_WORK TO BE COMPLETED_
Reproduce, exactly, the lines of the material below from the line containing "97355-27777 / 97355-37777 (136, 1501)" through the line containing "Class 4 (54, 541)", with both end lines included and nothing else.

■ ■ ■

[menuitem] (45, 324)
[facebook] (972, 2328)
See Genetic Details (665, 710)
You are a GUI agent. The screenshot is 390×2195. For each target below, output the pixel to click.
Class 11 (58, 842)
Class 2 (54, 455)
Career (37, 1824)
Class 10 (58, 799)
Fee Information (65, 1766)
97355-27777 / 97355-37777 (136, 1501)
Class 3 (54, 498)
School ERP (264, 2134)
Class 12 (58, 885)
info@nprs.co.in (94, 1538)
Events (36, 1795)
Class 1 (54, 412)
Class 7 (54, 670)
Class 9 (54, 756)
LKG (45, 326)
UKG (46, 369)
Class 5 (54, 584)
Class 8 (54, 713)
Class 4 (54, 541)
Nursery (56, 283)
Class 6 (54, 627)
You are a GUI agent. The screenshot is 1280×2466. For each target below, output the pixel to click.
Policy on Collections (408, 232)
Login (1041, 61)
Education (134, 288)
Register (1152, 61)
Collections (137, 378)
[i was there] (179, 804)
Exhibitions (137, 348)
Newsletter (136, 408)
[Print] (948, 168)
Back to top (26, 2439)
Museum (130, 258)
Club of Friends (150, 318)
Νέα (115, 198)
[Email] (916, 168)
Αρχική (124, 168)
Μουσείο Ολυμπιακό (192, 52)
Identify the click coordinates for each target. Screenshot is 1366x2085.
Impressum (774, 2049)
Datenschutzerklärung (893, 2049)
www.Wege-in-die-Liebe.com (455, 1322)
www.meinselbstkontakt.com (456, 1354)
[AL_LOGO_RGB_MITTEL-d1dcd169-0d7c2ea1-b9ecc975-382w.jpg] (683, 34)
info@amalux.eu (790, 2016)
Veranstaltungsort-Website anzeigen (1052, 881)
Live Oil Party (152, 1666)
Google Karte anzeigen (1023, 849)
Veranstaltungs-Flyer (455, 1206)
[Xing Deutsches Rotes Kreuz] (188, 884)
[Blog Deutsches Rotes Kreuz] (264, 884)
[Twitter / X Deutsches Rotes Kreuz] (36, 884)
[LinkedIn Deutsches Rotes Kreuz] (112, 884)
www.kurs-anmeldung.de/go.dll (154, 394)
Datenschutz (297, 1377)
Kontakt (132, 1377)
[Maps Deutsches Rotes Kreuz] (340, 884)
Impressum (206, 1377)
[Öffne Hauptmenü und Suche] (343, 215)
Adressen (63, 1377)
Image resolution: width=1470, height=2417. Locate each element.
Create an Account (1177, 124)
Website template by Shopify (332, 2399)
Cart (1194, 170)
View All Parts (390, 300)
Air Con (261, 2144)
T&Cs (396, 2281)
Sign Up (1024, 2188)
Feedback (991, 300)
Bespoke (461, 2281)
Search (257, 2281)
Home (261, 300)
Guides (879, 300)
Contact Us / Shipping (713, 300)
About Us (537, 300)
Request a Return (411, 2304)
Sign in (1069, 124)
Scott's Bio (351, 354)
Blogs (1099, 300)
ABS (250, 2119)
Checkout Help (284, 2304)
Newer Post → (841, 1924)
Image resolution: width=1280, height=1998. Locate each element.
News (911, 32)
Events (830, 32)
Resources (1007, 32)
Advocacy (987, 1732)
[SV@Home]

■ ■ ■

_TASK OUTPUT_
97355-27777 / 97355-37777 (136, 1501)
Class 3 (54, 498)
School ERP (264, 2134)
Class 12 (58, 885)
info@nprs.co.in (94, 1538)
Events (36, 1795)
Class 1 (54, 412)
Class 7 (54, 670)
Class 9 (54, 756)
LKG (45, 326)
UKG (46, 369)
Class 5 (54, 584)
Class 8 (54, 713)
Class 4 (54, 541)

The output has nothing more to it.